A farce eclipses a crime

Republicans exploited historical ignorance to kill impeachment

Philip Bobbitt

The framers of the US Constitution who met in Philadelphia in 1787 eventually coalesced around a few fundamental structures for the “more perfect union” they were creating to replace the Confederation. There would be three branches of government, legislative, executive and judicial, with separate powers but linked and shared responsibilities. With very few exceptions, no act of the US government can be enforced without the cooperation of all the branches.

One of these exceptions is impeachment, which is wholly given over to Congress. There is no appeal to the courts, removal from office is self-executing, and the president cannot pardon an impeached offender. Nevertheless, impeachment is not a legislative power. Rather it is a juridical power with indictment (the bill of impeachment) adopted by the House investigating in a manner similar to a grand jury, and trial by the Senate, similar to a petit jury in a criminal proceeding but in fact acting as a panel of judges trying issues of both law and fact.

It was agreed early on in the Constitutional Convention that treason and bribery would be grounds for the removal from office of any federal official.
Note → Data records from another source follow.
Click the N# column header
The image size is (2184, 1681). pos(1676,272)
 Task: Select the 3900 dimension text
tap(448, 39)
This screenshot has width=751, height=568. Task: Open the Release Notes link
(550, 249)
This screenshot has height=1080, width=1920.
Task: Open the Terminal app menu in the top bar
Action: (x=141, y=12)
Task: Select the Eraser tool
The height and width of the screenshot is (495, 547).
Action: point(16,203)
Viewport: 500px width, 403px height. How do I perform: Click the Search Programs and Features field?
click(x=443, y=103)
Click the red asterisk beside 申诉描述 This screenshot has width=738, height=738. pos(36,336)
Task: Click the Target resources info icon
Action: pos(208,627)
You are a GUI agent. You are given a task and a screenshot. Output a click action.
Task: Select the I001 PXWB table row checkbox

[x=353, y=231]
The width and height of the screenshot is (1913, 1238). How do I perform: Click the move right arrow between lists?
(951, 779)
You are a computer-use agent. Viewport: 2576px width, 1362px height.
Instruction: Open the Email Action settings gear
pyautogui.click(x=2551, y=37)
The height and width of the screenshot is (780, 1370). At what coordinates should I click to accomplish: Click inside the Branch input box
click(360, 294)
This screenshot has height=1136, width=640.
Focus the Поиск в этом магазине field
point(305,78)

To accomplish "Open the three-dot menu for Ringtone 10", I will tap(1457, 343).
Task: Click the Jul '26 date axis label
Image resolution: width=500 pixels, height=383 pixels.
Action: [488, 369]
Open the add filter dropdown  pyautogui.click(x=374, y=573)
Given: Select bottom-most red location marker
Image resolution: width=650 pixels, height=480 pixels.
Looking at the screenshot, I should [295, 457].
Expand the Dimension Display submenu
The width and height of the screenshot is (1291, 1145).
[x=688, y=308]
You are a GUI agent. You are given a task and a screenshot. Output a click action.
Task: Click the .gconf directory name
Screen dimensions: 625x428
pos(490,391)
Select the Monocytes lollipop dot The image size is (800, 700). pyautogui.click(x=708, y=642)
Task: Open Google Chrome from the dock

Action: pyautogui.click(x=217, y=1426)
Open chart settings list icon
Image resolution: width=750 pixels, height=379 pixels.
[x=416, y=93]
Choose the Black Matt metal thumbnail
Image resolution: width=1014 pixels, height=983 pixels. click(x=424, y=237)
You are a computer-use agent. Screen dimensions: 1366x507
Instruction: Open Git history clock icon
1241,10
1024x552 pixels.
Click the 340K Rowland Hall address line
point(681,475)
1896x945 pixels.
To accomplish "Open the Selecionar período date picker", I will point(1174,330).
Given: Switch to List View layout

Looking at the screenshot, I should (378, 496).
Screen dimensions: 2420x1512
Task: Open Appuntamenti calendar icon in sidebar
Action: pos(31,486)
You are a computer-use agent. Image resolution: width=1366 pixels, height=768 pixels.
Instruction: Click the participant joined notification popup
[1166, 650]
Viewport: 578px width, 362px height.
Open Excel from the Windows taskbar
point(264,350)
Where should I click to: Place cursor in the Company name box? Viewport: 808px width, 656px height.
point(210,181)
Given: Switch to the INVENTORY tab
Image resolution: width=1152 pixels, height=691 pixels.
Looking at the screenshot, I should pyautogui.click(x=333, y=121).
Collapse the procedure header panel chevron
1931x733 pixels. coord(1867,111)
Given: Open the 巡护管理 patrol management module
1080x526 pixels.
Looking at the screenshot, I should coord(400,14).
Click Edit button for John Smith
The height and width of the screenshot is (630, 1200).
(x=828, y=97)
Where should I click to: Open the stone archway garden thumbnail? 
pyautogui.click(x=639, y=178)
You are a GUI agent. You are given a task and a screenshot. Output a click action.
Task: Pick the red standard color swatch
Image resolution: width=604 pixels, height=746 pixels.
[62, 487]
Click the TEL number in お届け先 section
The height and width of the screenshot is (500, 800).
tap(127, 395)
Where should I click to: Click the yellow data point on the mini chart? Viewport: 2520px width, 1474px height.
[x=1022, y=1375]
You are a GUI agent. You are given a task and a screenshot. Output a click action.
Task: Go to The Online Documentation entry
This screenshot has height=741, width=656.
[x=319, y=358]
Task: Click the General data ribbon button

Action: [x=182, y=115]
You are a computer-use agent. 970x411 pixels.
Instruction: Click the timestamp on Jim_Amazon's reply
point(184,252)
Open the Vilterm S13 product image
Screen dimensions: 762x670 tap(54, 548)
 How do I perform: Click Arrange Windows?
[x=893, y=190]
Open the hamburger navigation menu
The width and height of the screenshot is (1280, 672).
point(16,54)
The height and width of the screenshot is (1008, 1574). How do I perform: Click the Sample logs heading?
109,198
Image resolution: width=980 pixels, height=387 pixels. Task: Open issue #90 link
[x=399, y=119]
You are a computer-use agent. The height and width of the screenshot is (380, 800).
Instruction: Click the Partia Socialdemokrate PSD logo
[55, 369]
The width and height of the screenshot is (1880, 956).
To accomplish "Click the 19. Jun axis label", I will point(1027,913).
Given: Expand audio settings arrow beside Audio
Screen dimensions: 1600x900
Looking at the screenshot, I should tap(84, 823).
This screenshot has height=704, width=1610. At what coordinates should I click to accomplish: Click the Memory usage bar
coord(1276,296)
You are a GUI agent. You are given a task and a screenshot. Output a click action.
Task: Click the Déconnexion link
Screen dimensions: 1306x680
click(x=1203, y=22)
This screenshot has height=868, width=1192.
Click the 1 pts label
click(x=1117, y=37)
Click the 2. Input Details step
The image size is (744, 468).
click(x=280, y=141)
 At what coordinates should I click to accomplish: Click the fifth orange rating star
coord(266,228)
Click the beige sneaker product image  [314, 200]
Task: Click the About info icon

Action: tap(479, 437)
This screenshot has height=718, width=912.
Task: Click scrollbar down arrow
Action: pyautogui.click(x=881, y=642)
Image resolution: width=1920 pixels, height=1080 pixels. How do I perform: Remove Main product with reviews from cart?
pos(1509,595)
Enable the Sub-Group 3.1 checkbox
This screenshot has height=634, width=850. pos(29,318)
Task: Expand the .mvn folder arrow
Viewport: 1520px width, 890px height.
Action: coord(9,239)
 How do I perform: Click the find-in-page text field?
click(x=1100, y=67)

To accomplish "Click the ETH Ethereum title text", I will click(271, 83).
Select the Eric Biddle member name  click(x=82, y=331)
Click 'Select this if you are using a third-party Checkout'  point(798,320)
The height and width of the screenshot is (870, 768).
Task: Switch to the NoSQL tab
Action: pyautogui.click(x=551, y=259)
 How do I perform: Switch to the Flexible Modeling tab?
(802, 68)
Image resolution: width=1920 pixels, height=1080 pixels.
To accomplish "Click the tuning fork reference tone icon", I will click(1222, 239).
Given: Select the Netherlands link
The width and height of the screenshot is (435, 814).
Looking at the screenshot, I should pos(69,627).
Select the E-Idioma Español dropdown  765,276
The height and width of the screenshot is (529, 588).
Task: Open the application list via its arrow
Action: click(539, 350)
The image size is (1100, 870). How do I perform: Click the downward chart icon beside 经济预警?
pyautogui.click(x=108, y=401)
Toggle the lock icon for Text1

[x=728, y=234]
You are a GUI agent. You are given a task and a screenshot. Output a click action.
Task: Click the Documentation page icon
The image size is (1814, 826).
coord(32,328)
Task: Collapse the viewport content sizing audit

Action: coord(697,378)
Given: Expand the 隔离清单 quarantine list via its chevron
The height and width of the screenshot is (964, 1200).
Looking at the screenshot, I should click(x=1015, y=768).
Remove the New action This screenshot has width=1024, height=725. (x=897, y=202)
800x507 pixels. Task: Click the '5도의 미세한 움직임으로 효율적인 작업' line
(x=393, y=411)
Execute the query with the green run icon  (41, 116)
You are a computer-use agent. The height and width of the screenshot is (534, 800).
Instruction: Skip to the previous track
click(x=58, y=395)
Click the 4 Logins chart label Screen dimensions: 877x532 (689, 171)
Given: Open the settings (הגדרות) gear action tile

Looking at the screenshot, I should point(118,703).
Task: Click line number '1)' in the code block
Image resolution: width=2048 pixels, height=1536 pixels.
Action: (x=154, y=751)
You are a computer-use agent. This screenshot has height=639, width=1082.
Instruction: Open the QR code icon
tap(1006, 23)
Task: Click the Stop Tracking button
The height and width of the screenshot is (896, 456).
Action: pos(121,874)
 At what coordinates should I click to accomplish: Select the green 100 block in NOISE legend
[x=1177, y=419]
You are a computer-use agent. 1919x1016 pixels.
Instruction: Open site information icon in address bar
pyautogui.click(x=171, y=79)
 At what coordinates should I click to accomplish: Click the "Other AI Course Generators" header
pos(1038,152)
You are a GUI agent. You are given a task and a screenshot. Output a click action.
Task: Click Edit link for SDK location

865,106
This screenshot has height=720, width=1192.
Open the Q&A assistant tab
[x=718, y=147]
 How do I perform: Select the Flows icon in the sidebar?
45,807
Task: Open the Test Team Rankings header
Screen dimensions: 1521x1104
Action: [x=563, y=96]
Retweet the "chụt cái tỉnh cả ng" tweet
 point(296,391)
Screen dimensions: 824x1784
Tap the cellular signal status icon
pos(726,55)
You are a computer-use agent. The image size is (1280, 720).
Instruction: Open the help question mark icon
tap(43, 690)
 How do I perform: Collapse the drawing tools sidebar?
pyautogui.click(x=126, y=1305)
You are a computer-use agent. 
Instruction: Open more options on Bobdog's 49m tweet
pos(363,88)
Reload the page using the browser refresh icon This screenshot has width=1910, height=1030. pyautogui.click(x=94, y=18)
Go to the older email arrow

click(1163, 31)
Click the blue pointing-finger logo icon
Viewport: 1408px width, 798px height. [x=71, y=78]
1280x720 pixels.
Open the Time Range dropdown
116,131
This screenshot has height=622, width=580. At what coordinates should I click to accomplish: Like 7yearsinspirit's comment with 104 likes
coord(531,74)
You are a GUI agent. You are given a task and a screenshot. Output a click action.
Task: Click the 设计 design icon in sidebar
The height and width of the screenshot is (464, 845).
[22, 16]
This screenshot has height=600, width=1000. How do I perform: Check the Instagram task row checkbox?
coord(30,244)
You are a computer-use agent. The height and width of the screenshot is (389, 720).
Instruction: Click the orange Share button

But some of the delegates thought this did not go far enough. Like their cousins in Britain, the Americans followed closely the impeachment of Warren Hastings for his behaviour as Governor-General of India. Hastings, one delegate observed, was not being tried for treason or bribery; perhaps a broader, catch-all phrase should be added. “Maladministration” was proposed.

This was promptly rejected by James Madison, one of the principal architects of the new governing structure, as being incompatible with the American model. It would mean, he said, that the president would serve at the pleasure of the Senate and thus would convert the US constitutional structure into a parliamentary one in which the executive is integrated with the legislature. “Maladministration” was withdrawn. In its place, the drafters substituted the phrase, “high crimes and misdemeanors”, drawing perhaps from Edmund Burke’s prosecution of Hastings in which Burke had said that the charges “were crimes, not against forms, but against those eternal laws of justice, which are our rule and our birthright: his offenses are not informal, tactical language, but in reality, in substance and effect, High Crimes and High
Misdemeanors”.

Republicans defending President Trump have seized upon the general unfamiliarity with this history to throw sand in the eyes of the public and even members of Congress, arguing that the import of the phrase “high crimes and misdemeanors” is that a statutory  criminal act must be shown to have been committed in order to obtain a conviction, that the standards of proof of an ordinary criminal proceeding—evidence beyond a reasonable doubt—must be shown, that flaws in the preliminary investigation taint an impeachment such that the indictment must be thrown out, and much more nonsense.

They succeeded, as successful criminal defence attorneys can do, in casting enough doubt on the prosecution to permit the Republican caucus in the Senate to prevent a conviction of the president for behaviour that almost certainly merited his impeachment. At present, his approval ratings have significantly increased and his theatrical poses as the maligned innocent have attained even greater heights of pained
oppression.

Was there anything the House managers, the prosecutors, could have done to avert this farce?

Perhaps they should have gone to the courts to enforce a subpoena against the president’s former national security adviser, John Bolton, who is reported to have confirmed in his unpublished book that Trump did indeed withhold military assistance to Ukraine in order to compel the Ukrainian government into announcing a baseless investigation into former Vice-President Joe Biden, at the time Trump’s likeliest opponent in the upcoming presidential election. But such a resort to the courts would have been time-consuming and might have pushed off impeachment proceedings into the summer, interfering with the election campaign.

Certainly the House managers should have focused more clearly on the constitutional crime—for so it is—of impounding congressionally appropriated funds. By resting the case on vague “abuses of power” the prosecutors left room for doubt whether the charges were too broad and would remove a president for self-serving but ordinary politics.

Or perhaps the bill of impeachment should never have been sent to the Senate where the majority leader, who controls the docket there, had already said, “I’m not an impartial juror. This is a political process. There is nothing judicial about it. I would anticipate we will have a largely partisan outcome in the Senate. I’m not impartial about this at all.”

In 1841, following the death of President William Henry Harrison, Harrison’s vice-president John Tyler succeeded to the presidency. He quickly alienated many members of Harrison’s party when he vetoed two important pieces of legislation. The following year an impeachment resolution was introduced in the House and a House select committee, headed by former President John Quincy Adams, was formed. Though Adams was convinced of the grounds for impeachment, he refused to propose an impeachment resolution on the grounds that it would be defeated in the Senate. Perhaps Speaker Nancy Pelosi, who was wise to pause before sending the Trump impeachment to the Senate, should have simply tabled it [in the American sense, meaning to stall it] in the House.

In any case, the matter will now be sent to the American people—in yet another example of a popular referendum replacing the rule of law.